• _Instructions for the task_: Please copy each line of the records below that holds the word "target".

Saved entries
++++++
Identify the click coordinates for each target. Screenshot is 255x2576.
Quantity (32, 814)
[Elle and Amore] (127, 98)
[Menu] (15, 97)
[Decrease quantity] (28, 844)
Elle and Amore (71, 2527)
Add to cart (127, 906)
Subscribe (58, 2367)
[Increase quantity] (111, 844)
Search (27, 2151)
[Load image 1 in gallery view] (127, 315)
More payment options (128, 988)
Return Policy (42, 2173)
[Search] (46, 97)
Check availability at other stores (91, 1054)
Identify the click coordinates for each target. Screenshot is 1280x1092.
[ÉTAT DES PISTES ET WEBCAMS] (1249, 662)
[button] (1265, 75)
++++++
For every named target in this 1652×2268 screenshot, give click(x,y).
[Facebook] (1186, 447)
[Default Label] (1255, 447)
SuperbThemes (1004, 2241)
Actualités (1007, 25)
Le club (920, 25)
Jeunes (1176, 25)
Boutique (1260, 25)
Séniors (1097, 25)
++++++
• _Written answer_:
Identify the click coordinates for each target. Screenshot is 255x2576.
Identify the click coordinates for each target. Screenshot is 1280x1092.
For every named target in this 1652×2268 screenshot, give click(x,y).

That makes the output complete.